• Data section:
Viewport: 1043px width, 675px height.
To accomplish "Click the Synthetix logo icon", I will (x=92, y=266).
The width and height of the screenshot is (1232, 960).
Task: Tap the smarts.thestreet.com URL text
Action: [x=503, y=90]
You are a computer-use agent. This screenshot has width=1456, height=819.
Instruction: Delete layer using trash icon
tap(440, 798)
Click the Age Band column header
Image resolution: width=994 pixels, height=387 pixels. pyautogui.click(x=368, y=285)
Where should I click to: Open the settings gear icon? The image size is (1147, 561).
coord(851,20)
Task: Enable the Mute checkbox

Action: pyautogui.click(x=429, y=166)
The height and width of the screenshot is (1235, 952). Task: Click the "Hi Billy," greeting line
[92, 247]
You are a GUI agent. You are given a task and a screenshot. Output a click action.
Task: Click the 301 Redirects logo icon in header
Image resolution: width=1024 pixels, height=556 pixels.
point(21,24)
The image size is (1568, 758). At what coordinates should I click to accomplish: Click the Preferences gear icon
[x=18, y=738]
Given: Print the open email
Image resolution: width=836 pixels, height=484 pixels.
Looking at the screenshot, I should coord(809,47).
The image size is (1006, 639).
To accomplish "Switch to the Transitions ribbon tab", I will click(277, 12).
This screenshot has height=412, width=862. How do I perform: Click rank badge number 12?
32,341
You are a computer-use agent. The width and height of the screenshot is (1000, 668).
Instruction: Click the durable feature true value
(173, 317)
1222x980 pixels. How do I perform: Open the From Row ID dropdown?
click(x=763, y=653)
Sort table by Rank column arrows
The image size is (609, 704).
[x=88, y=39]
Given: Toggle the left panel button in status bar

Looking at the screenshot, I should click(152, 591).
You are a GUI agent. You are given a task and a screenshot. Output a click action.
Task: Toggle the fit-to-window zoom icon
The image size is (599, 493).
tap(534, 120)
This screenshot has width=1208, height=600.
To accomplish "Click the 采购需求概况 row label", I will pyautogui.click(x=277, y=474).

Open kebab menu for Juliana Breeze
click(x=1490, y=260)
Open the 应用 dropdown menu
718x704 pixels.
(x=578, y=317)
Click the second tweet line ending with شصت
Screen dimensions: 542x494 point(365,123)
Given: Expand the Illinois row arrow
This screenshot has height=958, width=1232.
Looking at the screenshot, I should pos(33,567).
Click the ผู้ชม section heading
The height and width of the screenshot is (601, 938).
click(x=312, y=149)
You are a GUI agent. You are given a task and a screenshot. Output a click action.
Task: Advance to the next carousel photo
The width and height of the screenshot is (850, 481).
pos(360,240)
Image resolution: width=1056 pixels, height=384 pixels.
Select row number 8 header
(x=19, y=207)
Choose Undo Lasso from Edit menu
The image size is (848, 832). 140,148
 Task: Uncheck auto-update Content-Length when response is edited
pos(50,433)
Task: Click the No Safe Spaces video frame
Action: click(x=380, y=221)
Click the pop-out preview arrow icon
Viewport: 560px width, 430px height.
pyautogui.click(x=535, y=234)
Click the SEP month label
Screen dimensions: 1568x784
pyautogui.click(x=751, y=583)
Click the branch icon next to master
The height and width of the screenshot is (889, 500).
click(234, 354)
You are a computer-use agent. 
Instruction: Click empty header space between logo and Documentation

• Problem statement: From the material above, copy every line that has the word "computer" in it.

• Expected output:
You are a computer-use agent. This screenshot has width=1456, height=819.
You are a computer-use agent. The width and height of the screenshot is (1000, 668).
You are a computer-use agent. 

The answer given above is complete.